Sometimes it just all flows
“May what I do flow from me like a river, no forcing and no holding back, the way it is with children.”
-Rainer Maria Rilke
Sometimes I go for a run and it feels like I have been sitting on the couch for months, even if just the week before I was trekking in the Andes and riding 80-100 miles a week. But that one run, the legs feel heavy, it’s hard to get my rhythm, and I feel like a baby moose – all clumsy and stumbly and not on my game. And, other mornings, I head out for a run and the air is cool, and the sun shines through the trees, and I feel like I could run for days.
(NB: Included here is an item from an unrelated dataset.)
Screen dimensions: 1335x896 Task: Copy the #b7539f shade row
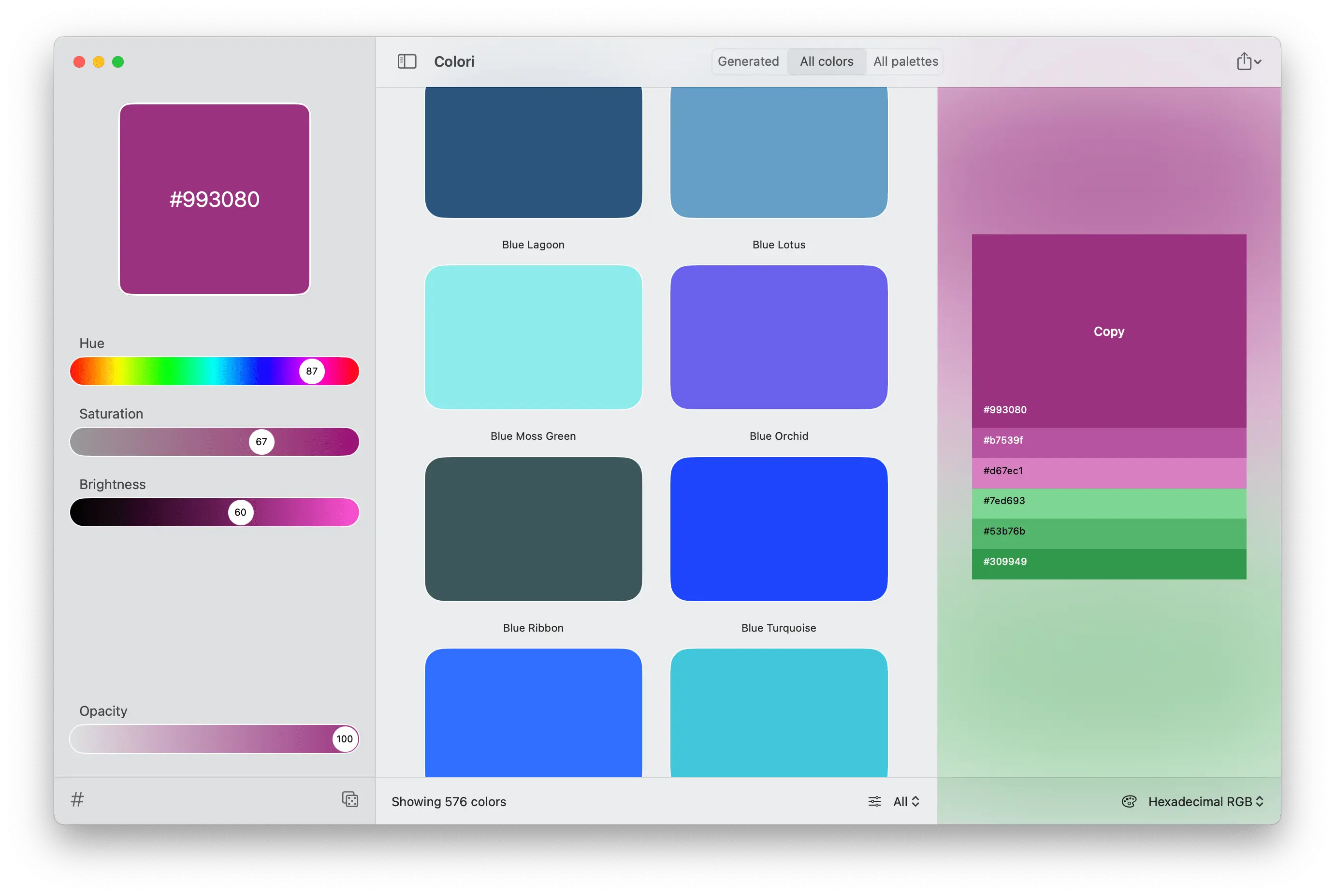pos(1107,440)
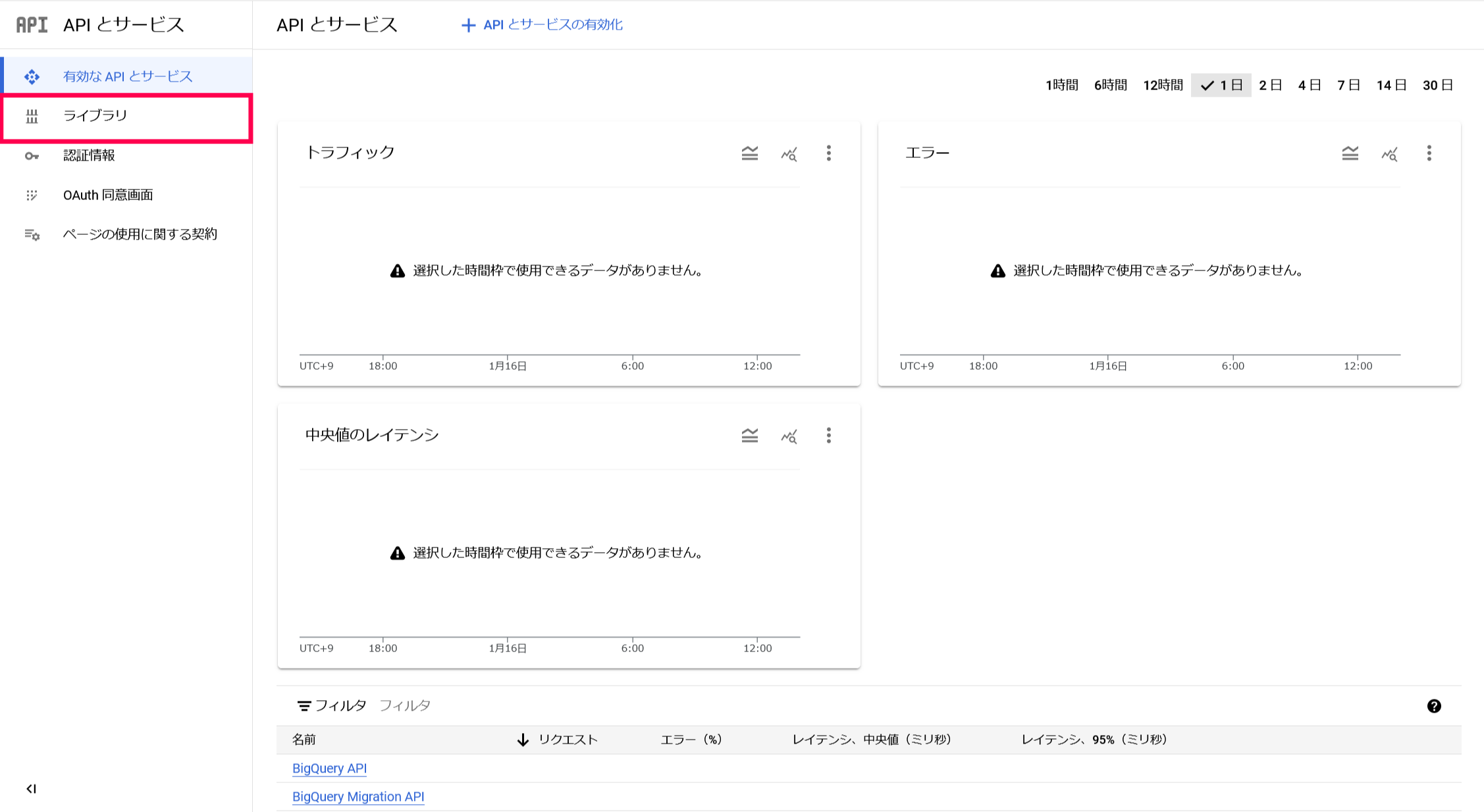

Those days, even though I am not fast, my body feels in synch with my mind, my body flowing into the moment, a smile on my face because it all just feels so good.
Lately, life has been like that, it just flows. And, I just can’t keep from smiling and laughing at the sheer fun this journey is.
It’s laughing at the unicyclist in the park who trail rides and juggles. He reminds me to not take my rides so seriously.
It’s going to see a live salsa band on the Highline and watching all the people dancing, even in the sweaty humid evening.
It’s going to a bar, solo, just to have a drink and write. That evening, I got distracted by the couple sitting at the other end of my table and their talks of travel to Vietnam. Of course I jumped in – and then I spent the next 4 or 5 hours with Jamie, her fiancé Steven, and their friend Denise. We spent hours drinking mezcal cocktails, talking life in Brooklyn, education, life. Then we moved onto another bar to sit outside and play bocce, where I met a delightful man who also joined our party, who was also pretty awesome to talk to. 4 new friends! yay me.
Then, the next night, being in the theater district with my friend – both of us hungover (see description of previous night) and just needing some Mexican food.We stopped at one place that had an outside table – two tables pushed together, making it a table for 4, but the not-so-friendly, snooty waiter told us two that we could not sit there – as it was a table for 4. Two men, who had just walked up, jumped in and said – we’ll be their 4th – at which point the waiter, begrudgingly, gave us the table. The four of us had a lovely dinner, weaving in and out of conversation with each other.
I read something Elizabeth Gilbert, the author, wrote recently – and one piece really struck me: ““I think sometimes we forget that we are merely temporary visitors to earth, temporary occupants of these bodies. We take our lives perhaps too seriously sometimes when we forget our ultimate destination (whether it’s 90 years or 9 years, after all, eventually we will all be leaving this party). When we forget our essential transience — when we think that we’re going to be here forever — all of our choices become so weighty, so significant, so intimidating…but we won’t be here forever. So maybe it doesn’t really matter as much as we think it matters? Maybe you can be a bit lighter about your choices, that being the case?”
My reaction, when I read it, wasn’t about where I want to go and do right now (though, of course, I do have that list!) – but it made me think about all the fun there is to be had, right here, right now. And about how, when I am too serious (which is easy for me to do), then life doesn’t flow at all. Though I am the daughter of hippies, I am loath to get sucked in thinking about energy and all the woo-woo-shit* (I was a science major because I am drawn to the logic and straightforwardness of it all). But, I am the daughter of hippies – and so, I am learning to feel that energy that flows all around me and surrender myself to it, to enter into that flow.
Because, when it all flows, it’s pretty fantastic.
*I don’t actually think it’s woo-woo shit. And all you friends who’ve been talking to me about this stuff — I know you’re all right. And thank you.